Article mis en ligne le 8 juillet 2012
dernière modification le 1er juillet 2012

Aux États-Unis, la chanson engagée devient militante avec les IWW — syndicat révolutionnaire créé en 1905 — et avec Joe Hill. Les IWW sont des pionniers dans bien des domaines, qu’il s’agisse des pratiques dans les grèves, de droits des femmes, de lutte contre le racisme, de la misère… Et ils les chantent car les chansons, les bouquins et les spectacles font partie du combat contre l’exploitation, pour éveiller les consciences. [1]

Ces chansons vont influencer la tradition états-unienne du "protest song", dont des auteurs compositeurs interprètes comme Woody Guthrie, Pete Seeger et Bob Dylan.

Joe Hill naît en Suède en 1879 et émigre aux États-Unis en 1902. Pendant huit ans, il travaille dans plusieurs régions du pays et rejoint les IWW vers 1910. Il écrit des chansons qui sont une part importante des activités militantes pour les liens culturels qu’elles génèrent.

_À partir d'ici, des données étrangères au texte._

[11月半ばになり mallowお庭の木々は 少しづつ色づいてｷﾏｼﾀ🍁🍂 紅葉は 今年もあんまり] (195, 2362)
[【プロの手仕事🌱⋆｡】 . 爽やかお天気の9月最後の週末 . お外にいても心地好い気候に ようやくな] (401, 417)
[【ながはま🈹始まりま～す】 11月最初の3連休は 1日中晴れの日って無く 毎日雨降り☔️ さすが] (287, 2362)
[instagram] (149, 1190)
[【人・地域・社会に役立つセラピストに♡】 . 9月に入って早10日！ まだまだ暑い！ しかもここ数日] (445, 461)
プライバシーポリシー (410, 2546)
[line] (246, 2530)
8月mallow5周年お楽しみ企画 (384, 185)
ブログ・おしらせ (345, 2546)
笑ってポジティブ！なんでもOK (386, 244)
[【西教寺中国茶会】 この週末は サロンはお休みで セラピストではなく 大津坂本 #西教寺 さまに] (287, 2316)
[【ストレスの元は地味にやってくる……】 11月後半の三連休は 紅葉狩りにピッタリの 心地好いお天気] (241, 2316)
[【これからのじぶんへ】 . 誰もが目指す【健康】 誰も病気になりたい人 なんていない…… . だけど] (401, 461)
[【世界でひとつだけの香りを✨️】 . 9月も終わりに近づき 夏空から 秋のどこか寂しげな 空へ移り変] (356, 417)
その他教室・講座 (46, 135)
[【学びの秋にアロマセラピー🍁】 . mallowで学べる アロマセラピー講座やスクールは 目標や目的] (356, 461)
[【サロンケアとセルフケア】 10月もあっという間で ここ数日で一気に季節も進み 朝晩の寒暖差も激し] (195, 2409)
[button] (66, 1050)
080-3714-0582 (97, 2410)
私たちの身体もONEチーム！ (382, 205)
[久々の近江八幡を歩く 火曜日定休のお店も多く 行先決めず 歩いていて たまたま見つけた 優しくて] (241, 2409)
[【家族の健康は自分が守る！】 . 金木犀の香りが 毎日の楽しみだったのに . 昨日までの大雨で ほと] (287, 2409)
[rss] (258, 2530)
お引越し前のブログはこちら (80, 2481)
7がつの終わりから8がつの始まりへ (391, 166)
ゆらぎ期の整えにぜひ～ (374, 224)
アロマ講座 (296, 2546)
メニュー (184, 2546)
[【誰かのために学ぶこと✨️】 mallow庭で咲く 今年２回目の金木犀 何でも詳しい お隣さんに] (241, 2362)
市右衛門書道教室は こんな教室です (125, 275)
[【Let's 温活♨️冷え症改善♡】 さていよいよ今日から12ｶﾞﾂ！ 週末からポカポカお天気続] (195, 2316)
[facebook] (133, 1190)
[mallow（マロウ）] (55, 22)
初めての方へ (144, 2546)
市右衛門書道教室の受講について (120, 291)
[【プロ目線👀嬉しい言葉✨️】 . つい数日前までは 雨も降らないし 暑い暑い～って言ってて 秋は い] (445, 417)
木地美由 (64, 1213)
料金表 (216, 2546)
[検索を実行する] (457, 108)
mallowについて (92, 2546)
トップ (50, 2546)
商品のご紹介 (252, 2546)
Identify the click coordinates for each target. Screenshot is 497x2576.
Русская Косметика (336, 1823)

En détournant des chansons populaires, en substituant aux paroles originales des textes qui décrivent les conditions de vie et de travail, les IWW créent des repères de solidarité.

En 1908, les IWW publient le « petit livre rouge » de chansons et, en 1911, Joe Hill contribue à sa troisième édition avec The Preacher and the Slave :

« Les prêtres sortent toutes les nuits,

Pour vous dire ce qui est bien et ce qui est mal.

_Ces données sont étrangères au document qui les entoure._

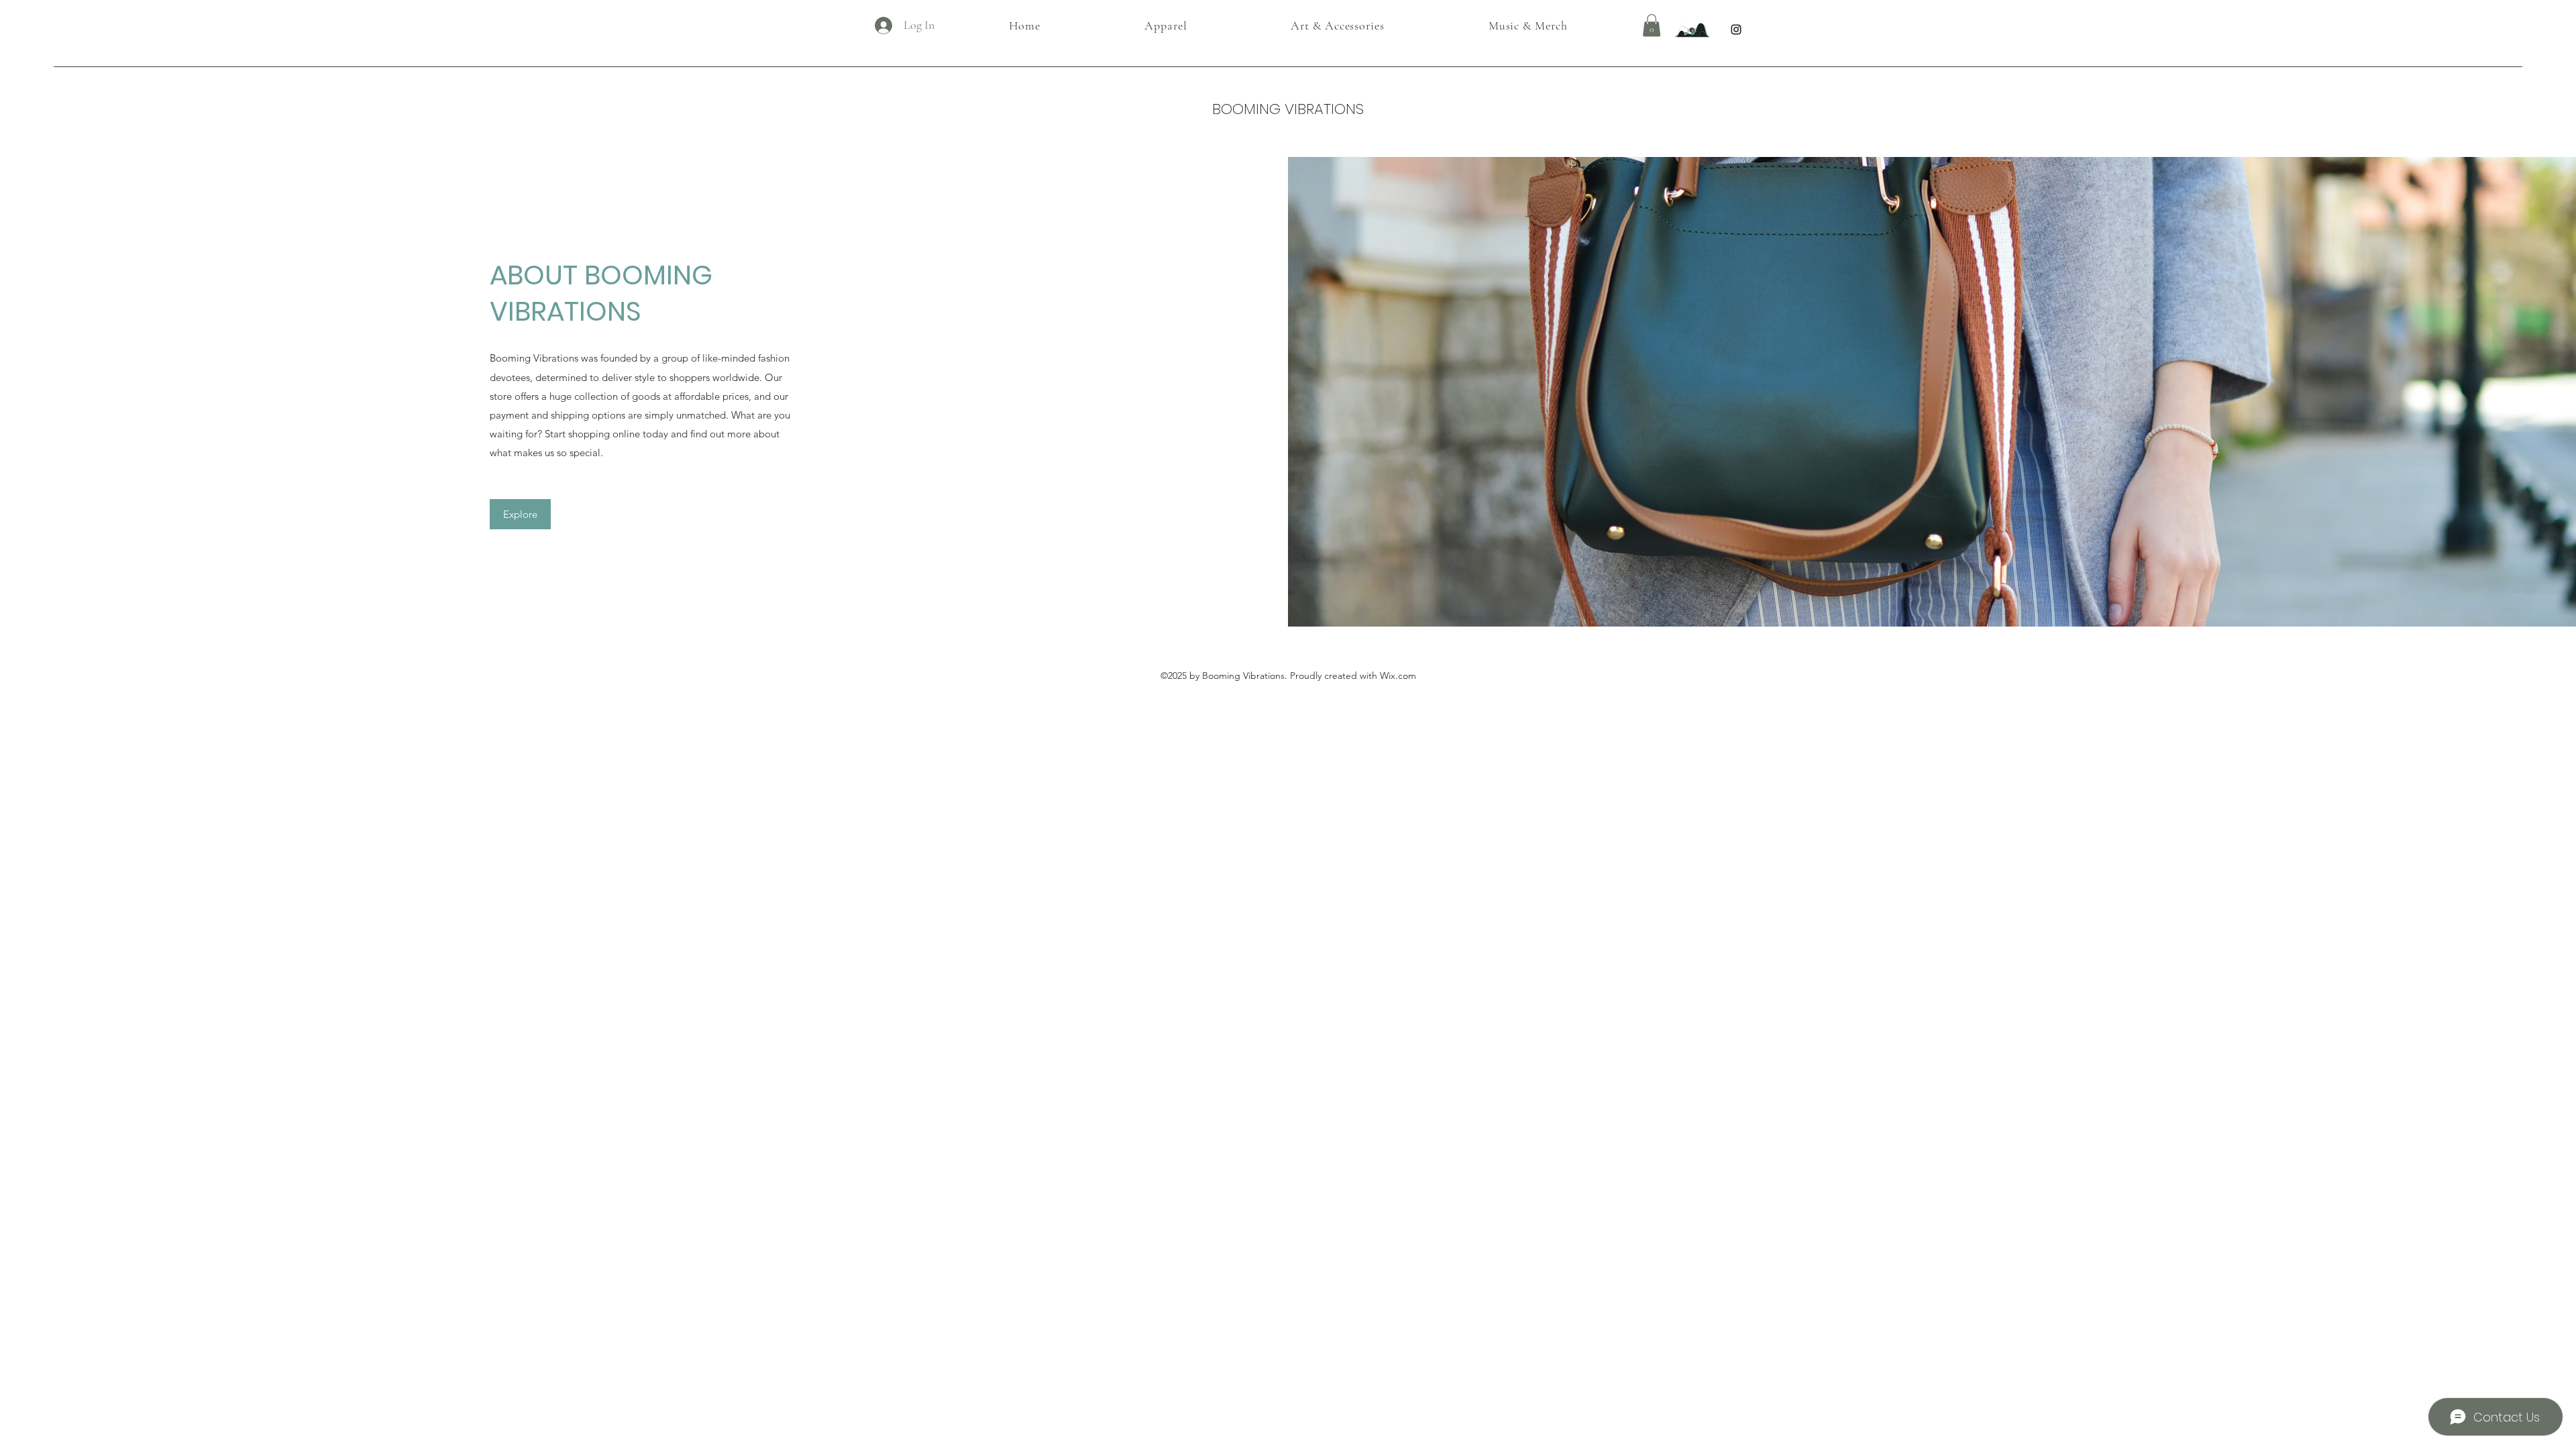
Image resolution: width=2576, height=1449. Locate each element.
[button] (1651, 25)
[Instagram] (1736, 29)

Mais quand on leur demande de quoi manger,

Ils répondent d’une voix douce :

Vous mangerez tout votre soul,

Dans ce pays glorieux, au-delà du ciel.

Alors travaillez et priez. Vivez dans le droit chemin

Et vous aurez du gâteau au paradis… Quand vous mourrez. »

C’est de ce texte que vient l’image fameuse de The Pie in the Sky (le gâteau qui attend les déshérités au paradis). Cette image a été reprise, en 1972, par Jimmy Cliff dans The Harder They Come, chanson emblématique de la musique reggae.

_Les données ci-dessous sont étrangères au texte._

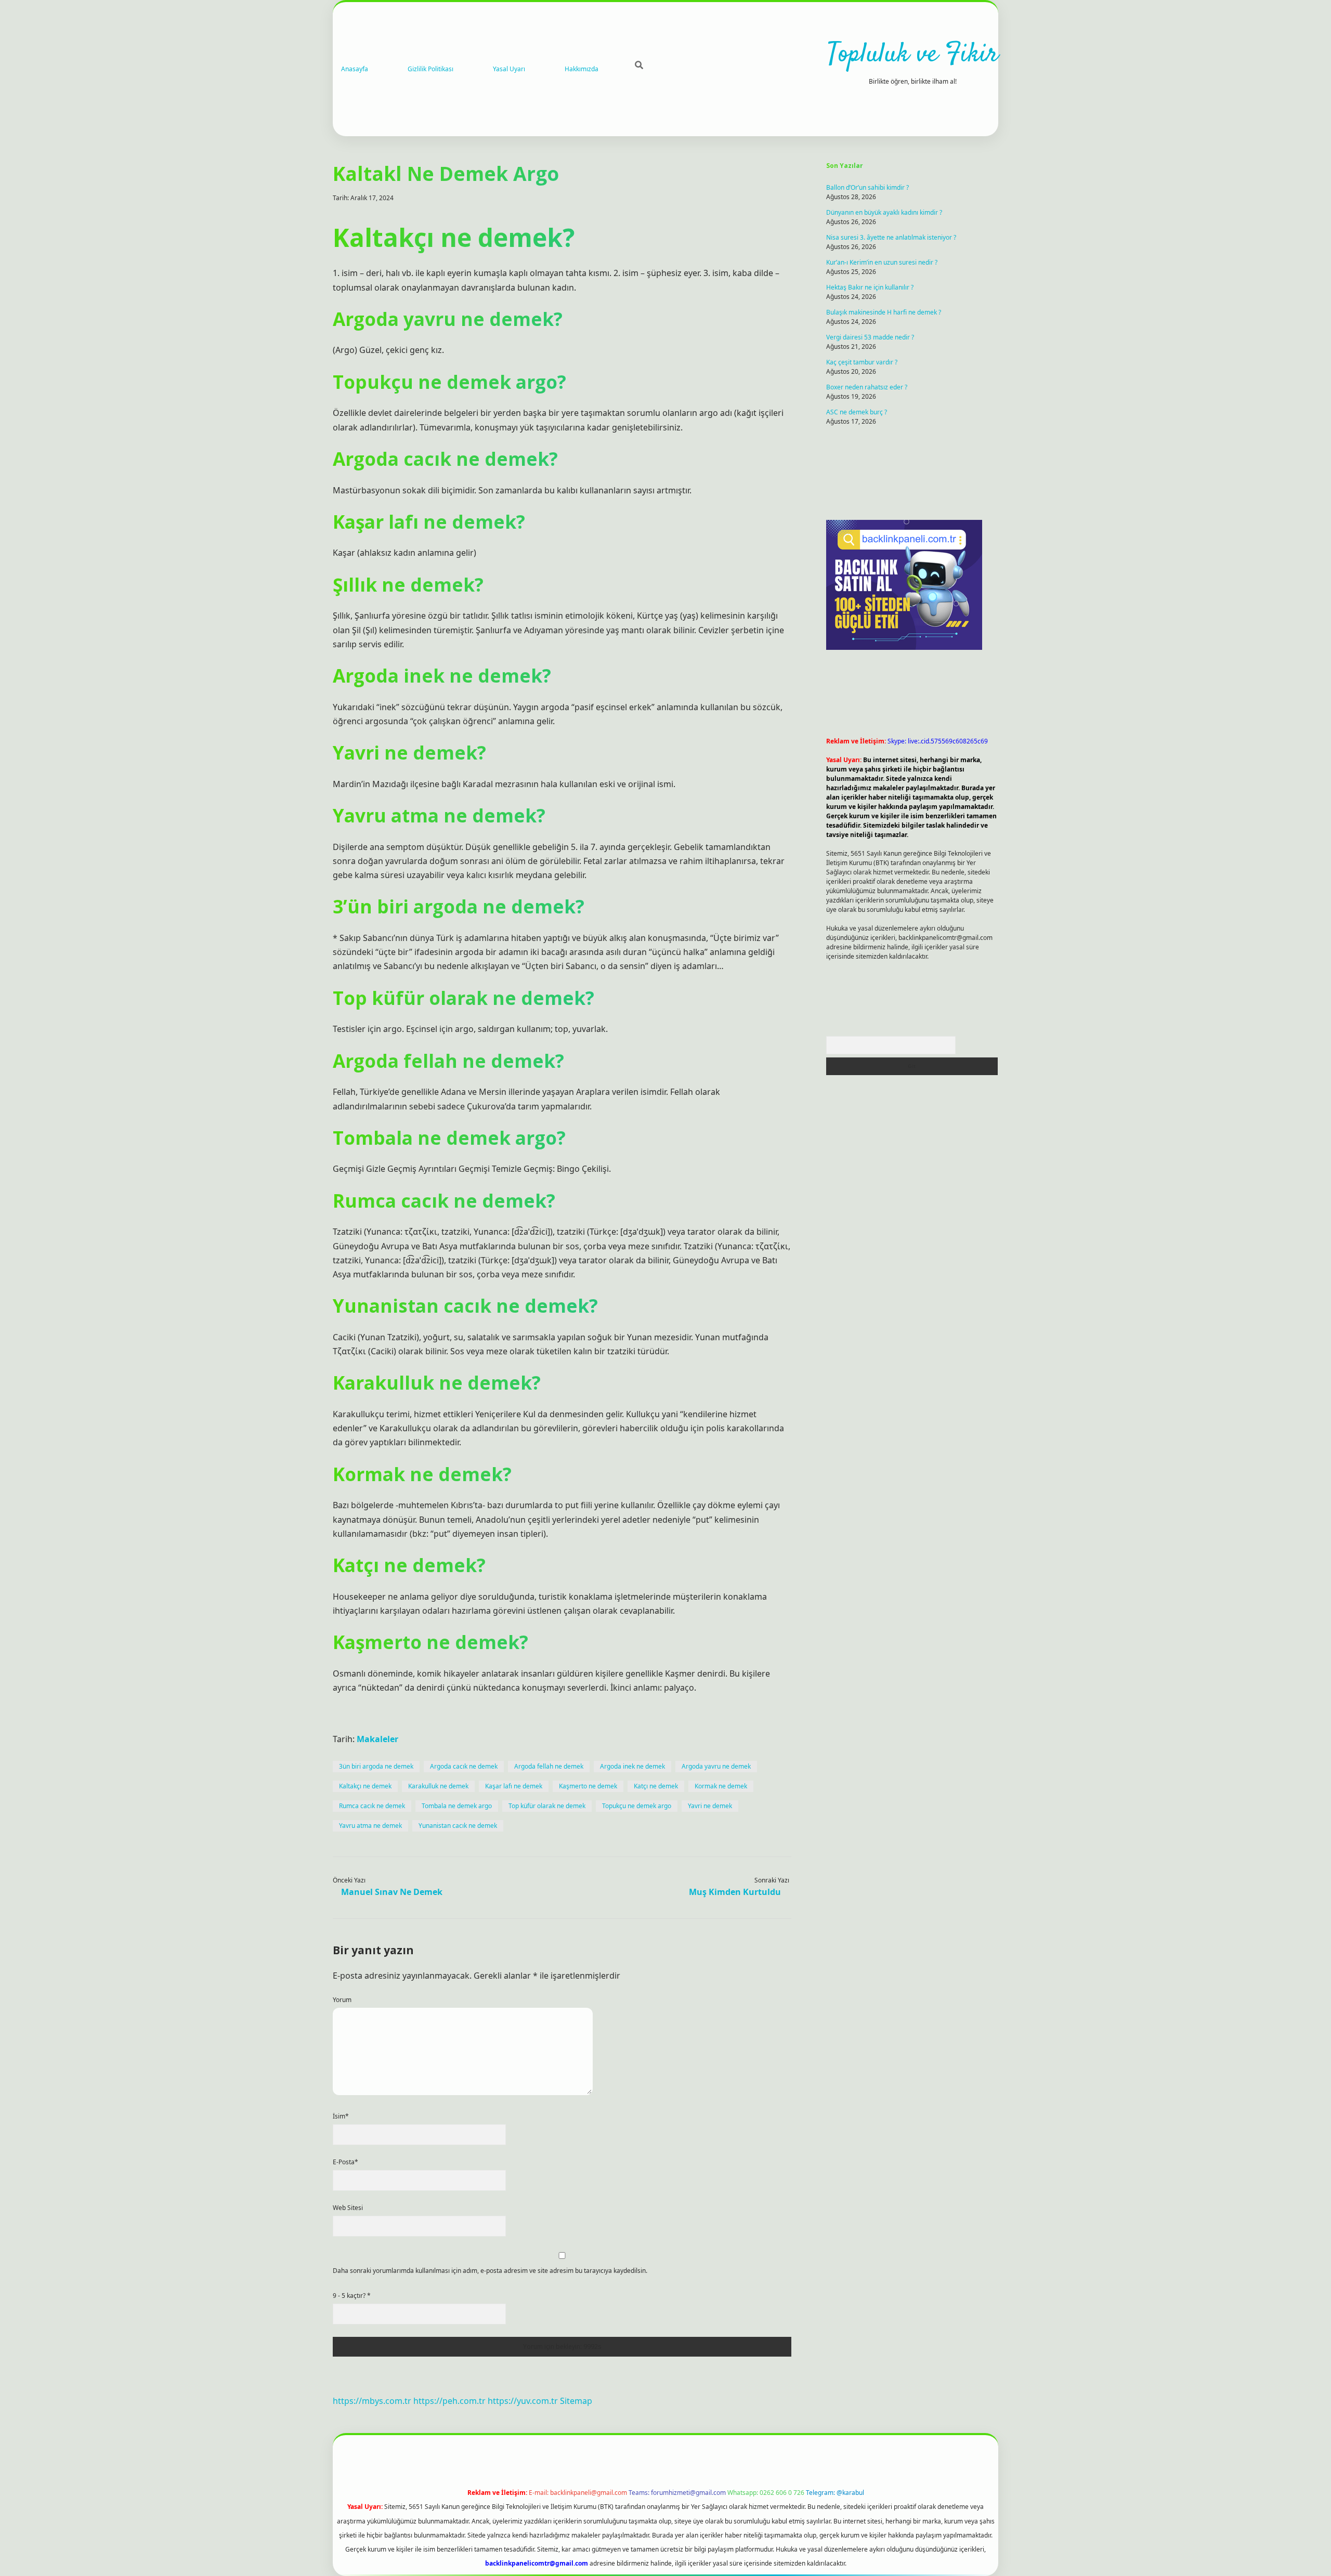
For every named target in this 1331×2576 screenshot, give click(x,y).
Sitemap (576, 2401)
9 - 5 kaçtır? (352, 2295)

Joe Hill écrira des dizaines de chansons dont beaucoup demeurent dans la mémoire collective et la musique populaire étatsunienne : Casey Jones, There is Power in a Union, The Rebel Girl

Accusé sans preuves, en 1914, d’avoir participé à un braquage, il est jugé de manière expéditive et, malgré une mobilisation nationale et internationale, son exécution a lieu en novembre 1915. C’est l’époque d’une répression brutale qui vise à juguler le mouvement social, et en particulier les IWW.

Le talent poétique de Joe Hill est spontané, comme l’atteste Franklin Rosemont dans Joe Hill. Les IWW et la création d’une contre-culture ouvrière révolutionnaire. Il touche par « la simplicité des paroles, l’innocence qu’elles communiquent, leur révolte, leur solidarité avec les opprimés, leur amour de la liberté et leur aspiration à une société nouvelle et plus heureuse […]. Contrairement à la poésie moderne — politique ou autre —, les chansons de Joe Hill invitent toujours le public à y participer. Il n’a rien d’un virtuose. Et si beaucoup d’artistes ont repris et enregistré ses chansons, il ne faut pas oublier qu’elles étaient d’abord destinées à être chantées par de simples travailleurs, hommes, femmes et enfants, dans la lutte universelle pour la liberté et l’égalité. »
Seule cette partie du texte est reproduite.